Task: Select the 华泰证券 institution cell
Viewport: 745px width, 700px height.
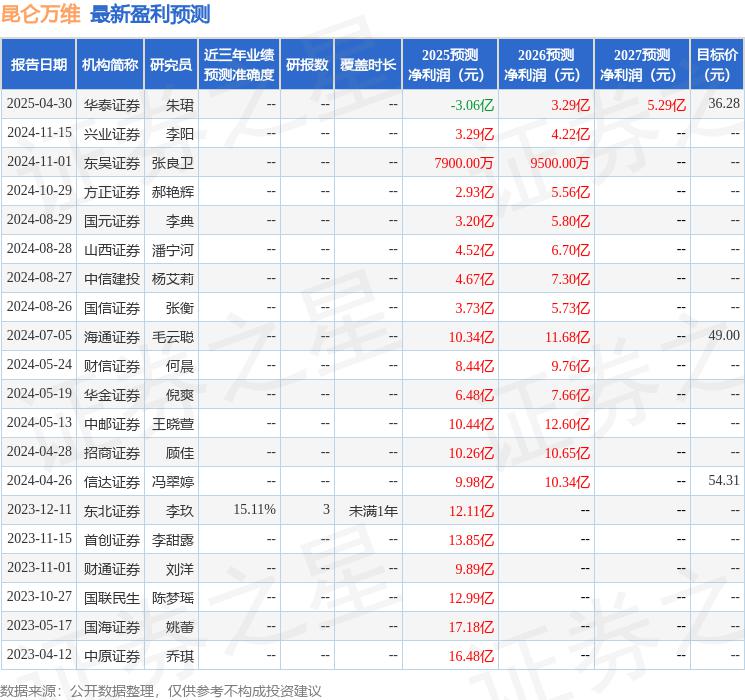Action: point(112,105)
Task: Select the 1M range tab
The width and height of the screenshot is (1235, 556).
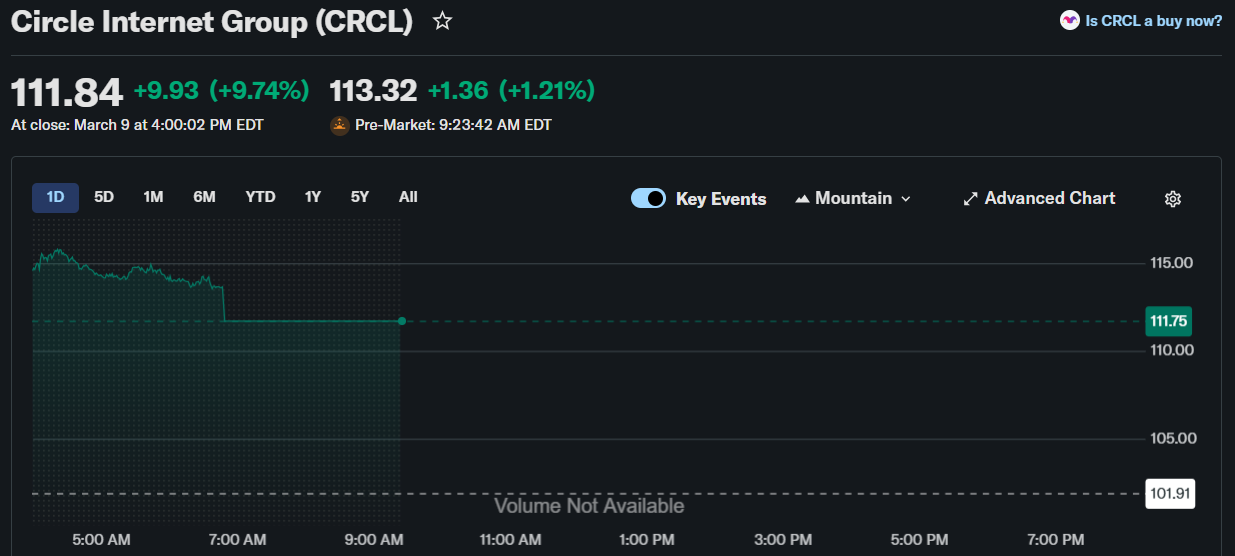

------------------------------------------------------------------------

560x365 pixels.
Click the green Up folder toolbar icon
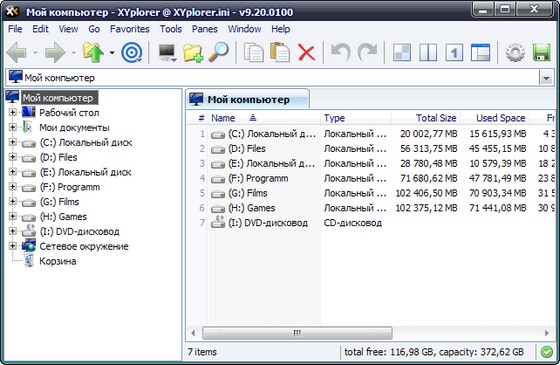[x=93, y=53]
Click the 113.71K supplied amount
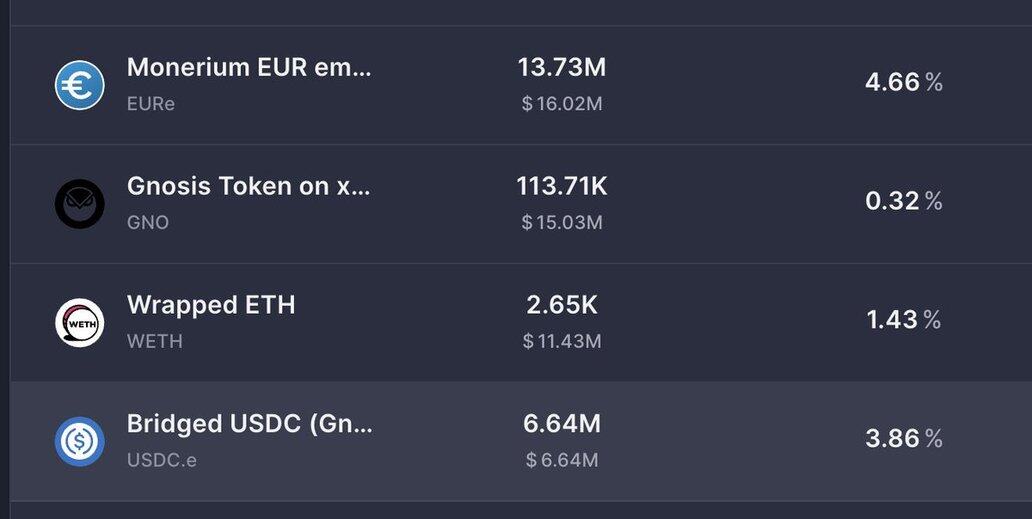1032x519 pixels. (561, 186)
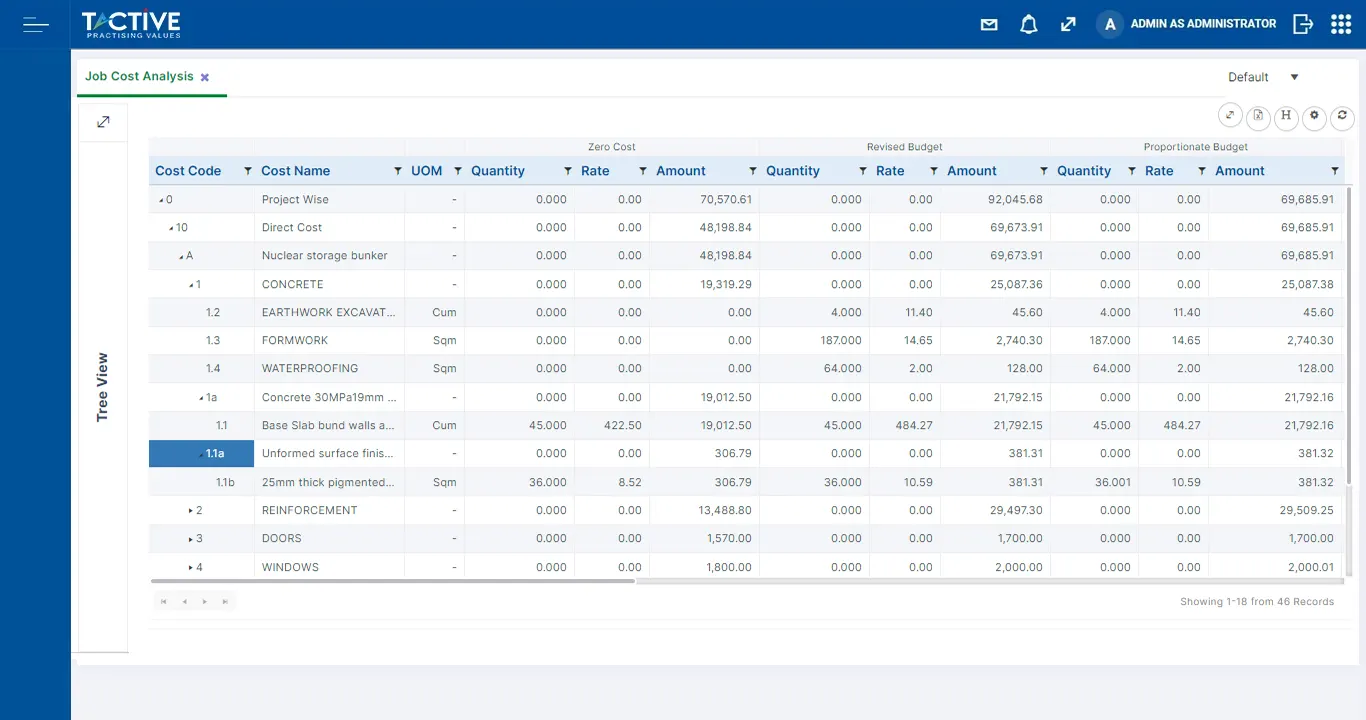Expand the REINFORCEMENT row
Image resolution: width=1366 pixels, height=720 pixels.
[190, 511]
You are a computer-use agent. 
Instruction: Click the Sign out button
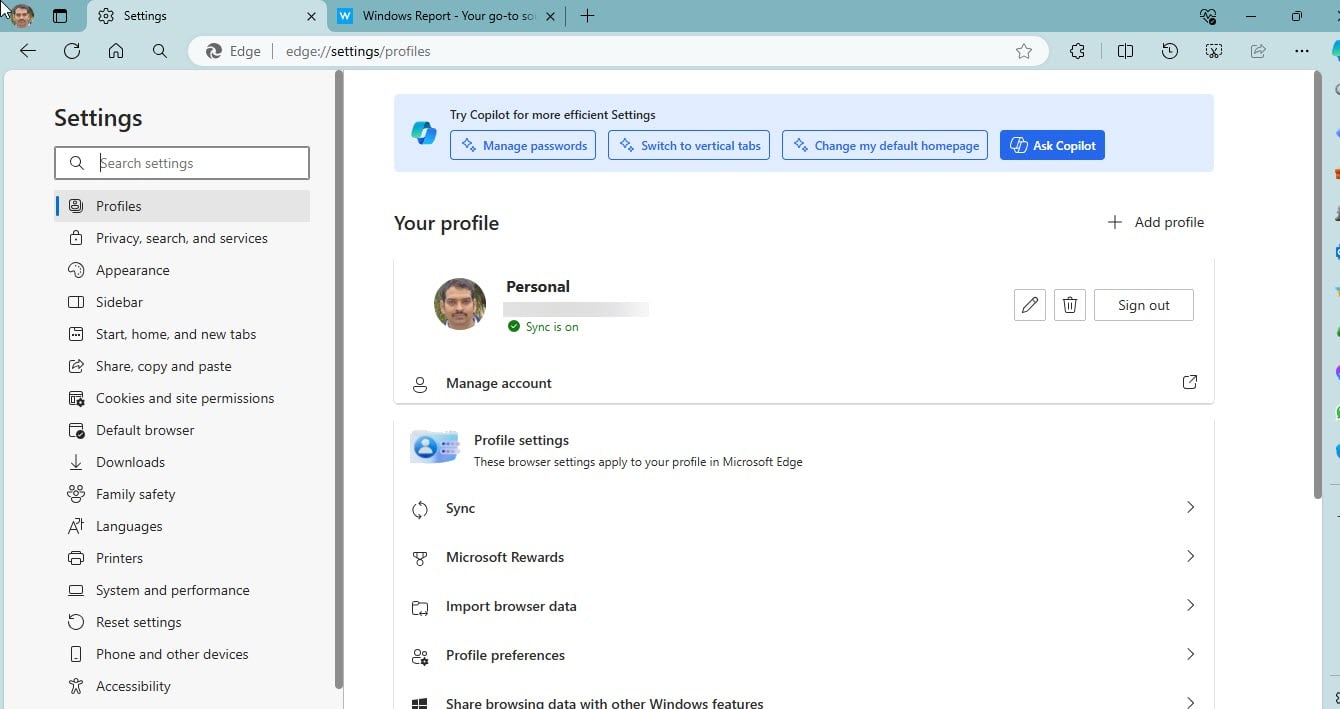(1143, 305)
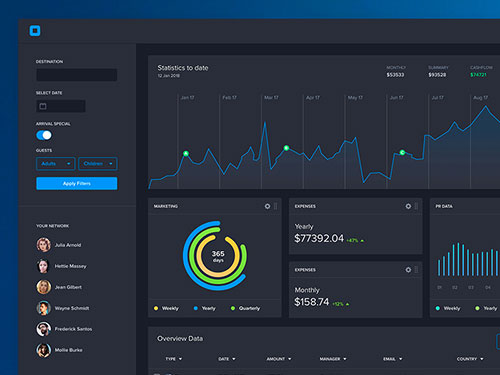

------------------------------------------------------------------------

*Try it*
Set down, exactly as written above, each line from the one with "Viewport: 745px width, 700px height." through the one with "The width and", and skip the pictures.

*The answer*
Viewport: 745px width, 700px height.
Action: point(112,105)
Task: Select the 1M range tab
The width and height of the screenshot is (1235, 556).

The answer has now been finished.